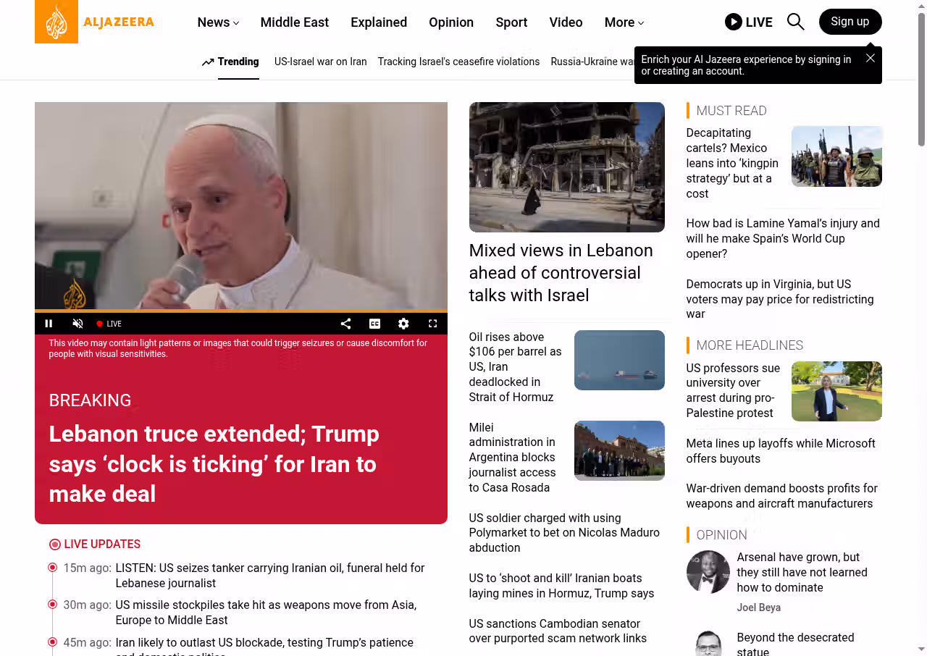Click the Trending arrow icon
Screen dimensions: 927x656
pyautogui.click(x=208, y=62)
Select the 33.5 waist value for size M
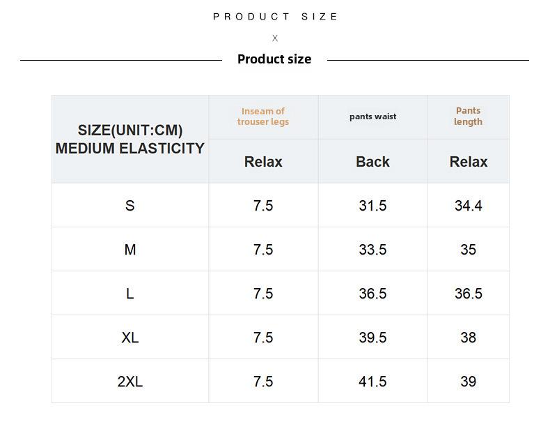The image size is (550, 431). [373, 250]
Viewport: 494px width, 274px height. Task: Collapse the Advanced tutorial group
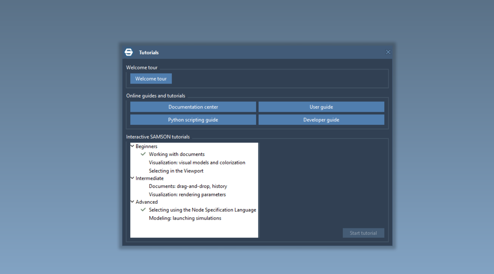133,202
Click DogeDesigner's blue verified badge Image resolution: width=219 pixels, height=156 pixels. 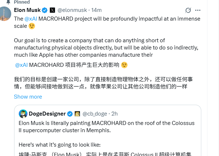[70, 114]

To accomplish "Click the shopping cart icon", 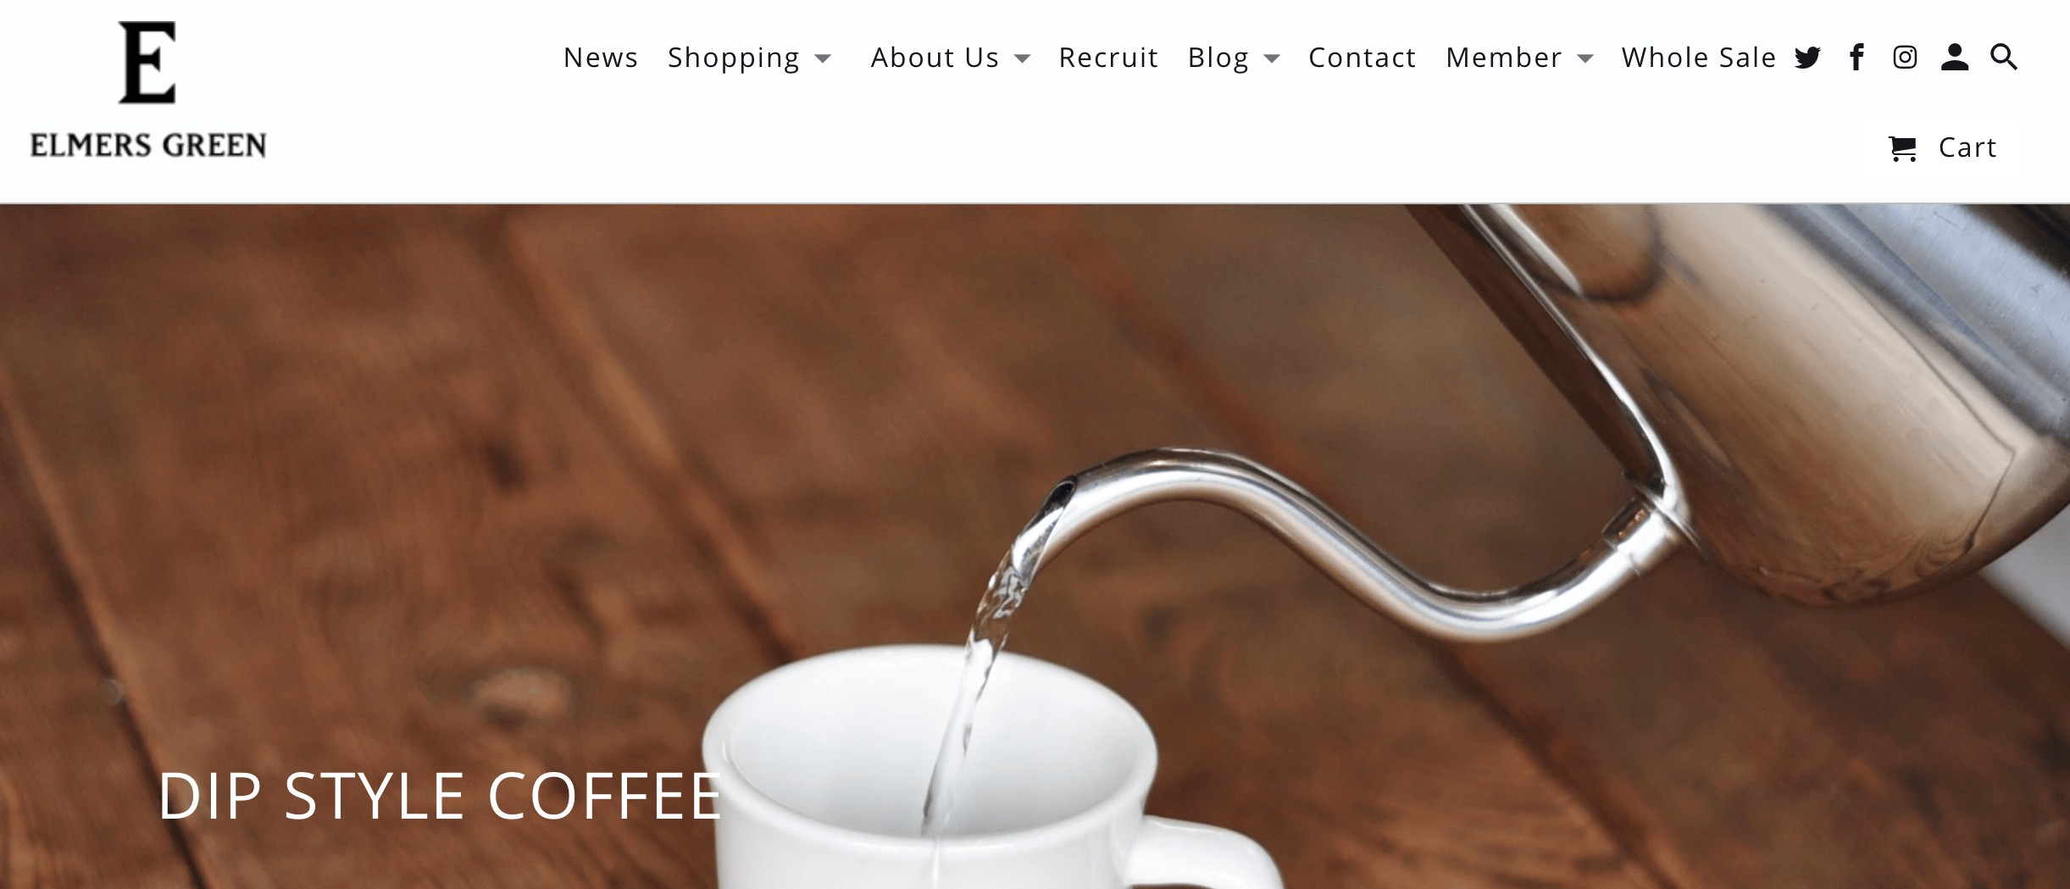I will [1902, 148].
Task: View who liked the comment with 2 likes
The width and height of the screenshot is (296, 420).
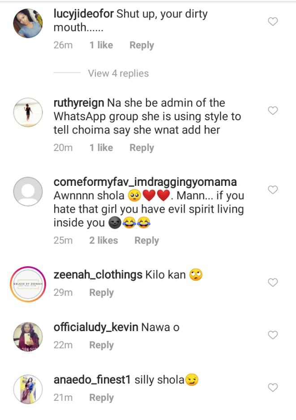Action: click(x=103, y=240)
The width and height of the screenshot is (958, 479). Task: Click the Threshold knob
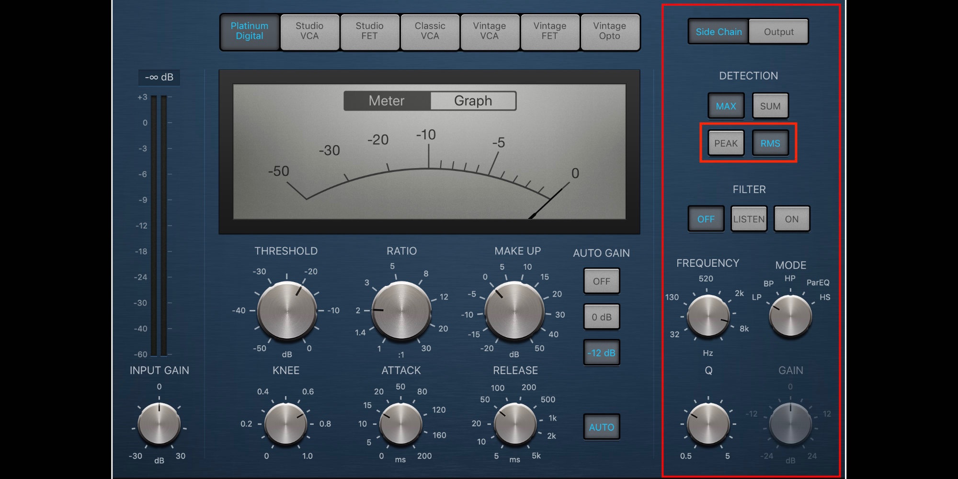click(x=287, y=311)
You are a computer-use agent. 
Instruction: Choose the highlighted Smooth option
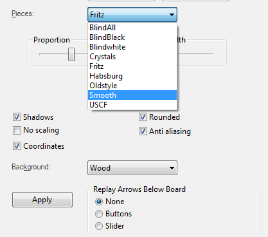tap(132, 95)
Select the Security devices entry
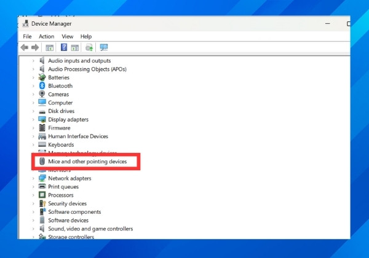This screenshot has width=369, height=258. pos(67,203)
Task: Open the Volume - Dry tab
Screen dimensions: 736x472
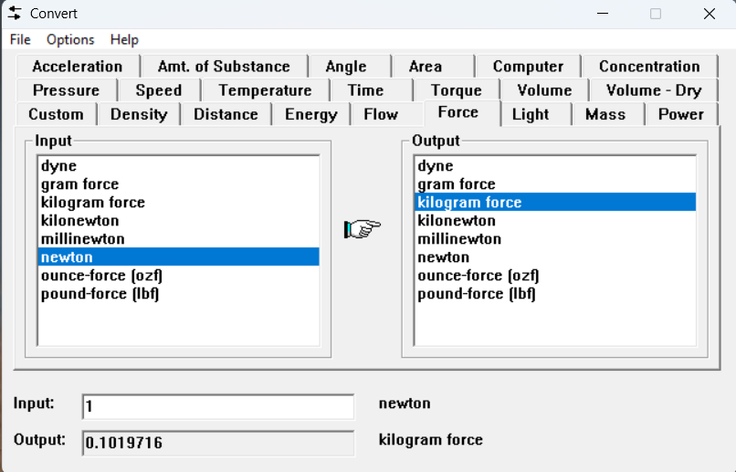Action: click(x=653, y=90)
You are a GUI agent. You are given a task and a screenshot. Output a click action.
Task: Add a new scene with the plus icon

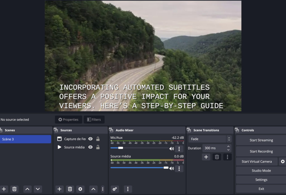pyautogui.click(x=4, y=189)
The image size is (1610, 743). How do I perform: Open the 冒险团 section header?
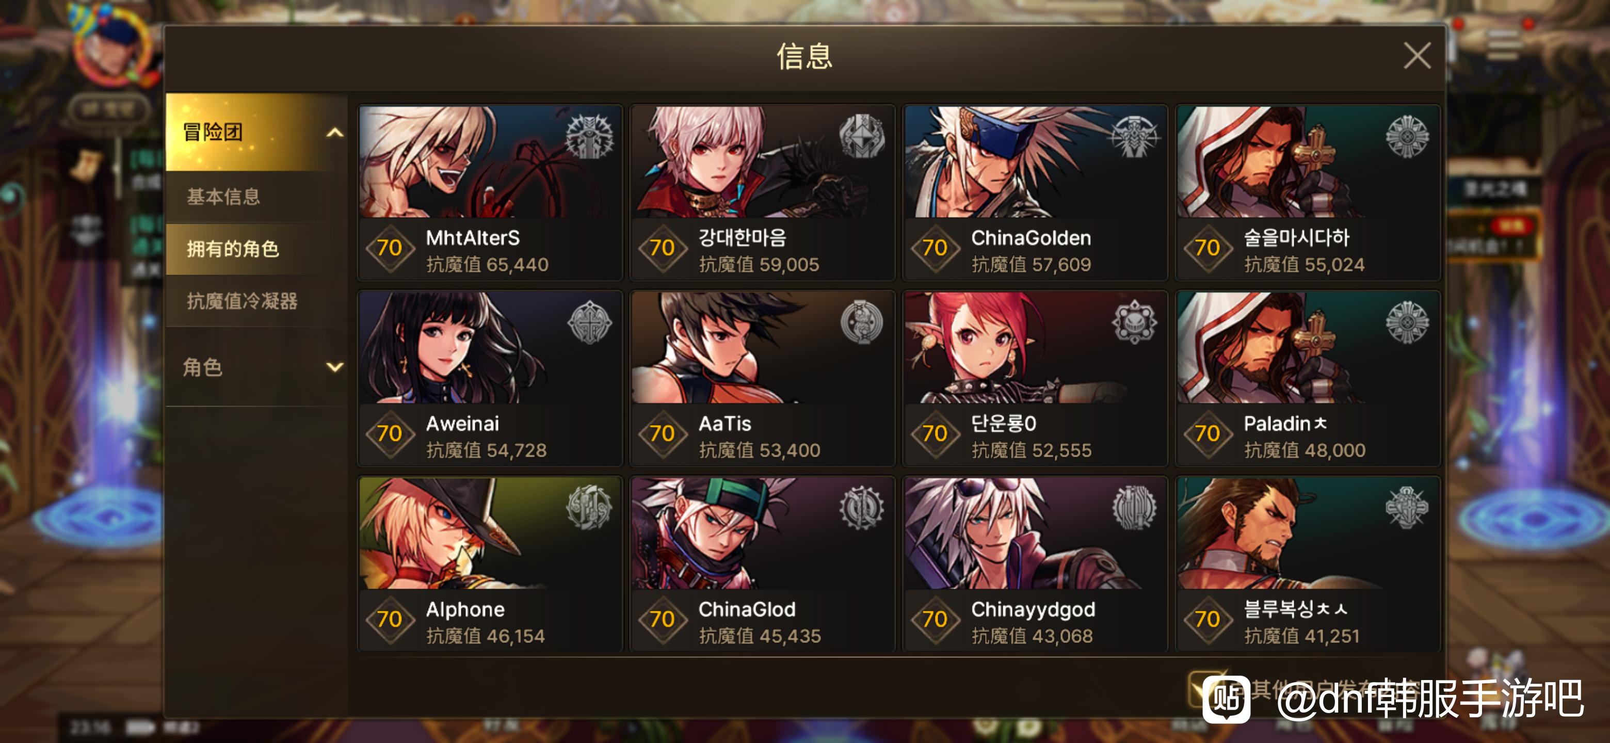click(257, 132)
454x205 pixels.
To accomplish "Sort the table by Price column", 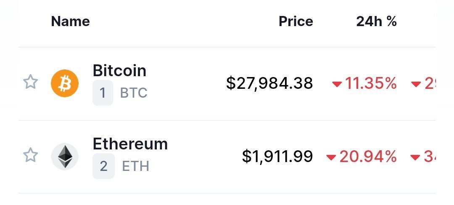I will [x=296, y=21].
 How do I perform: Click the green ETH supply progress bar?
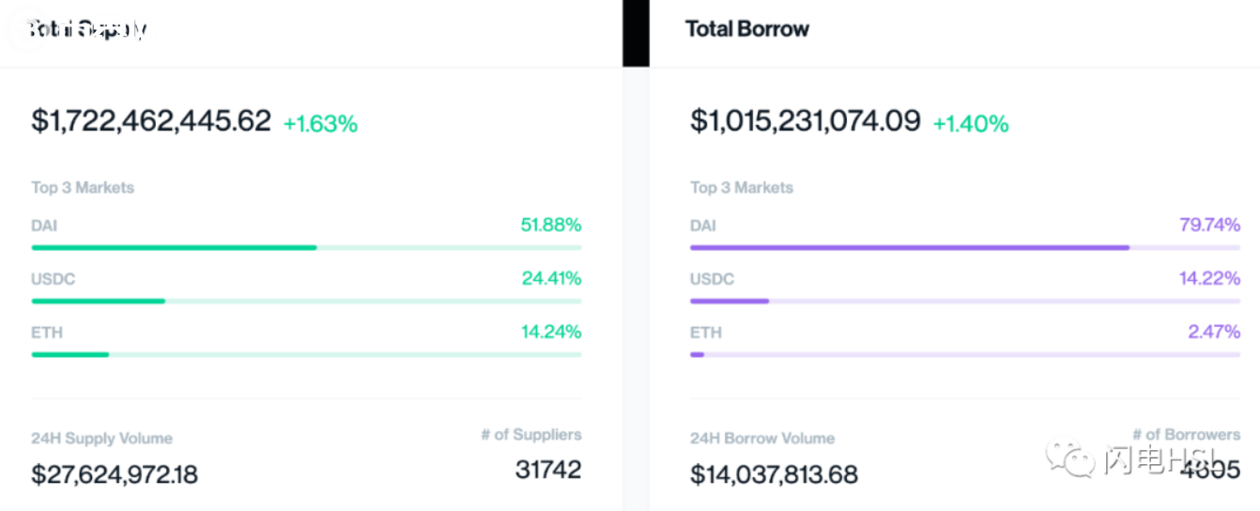(70, 355)
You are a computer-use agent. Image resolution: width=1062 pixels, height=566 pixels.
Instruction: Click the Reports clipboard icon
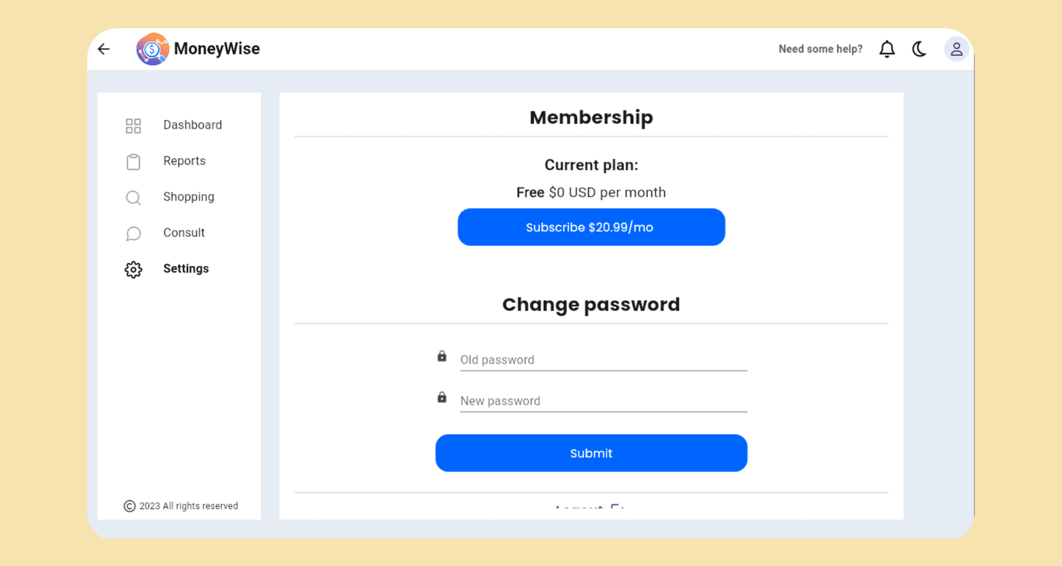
____________________
What is expected: Scan the data, and report each line that uses the word "agent".

Result of this task:
You are a computer-use agent. 
You are a GUI agent. You are given a task and a screenshot. Output a click action.
You are a computer-use agent. Image resolution: width=1062 pixels, height=566 pixels.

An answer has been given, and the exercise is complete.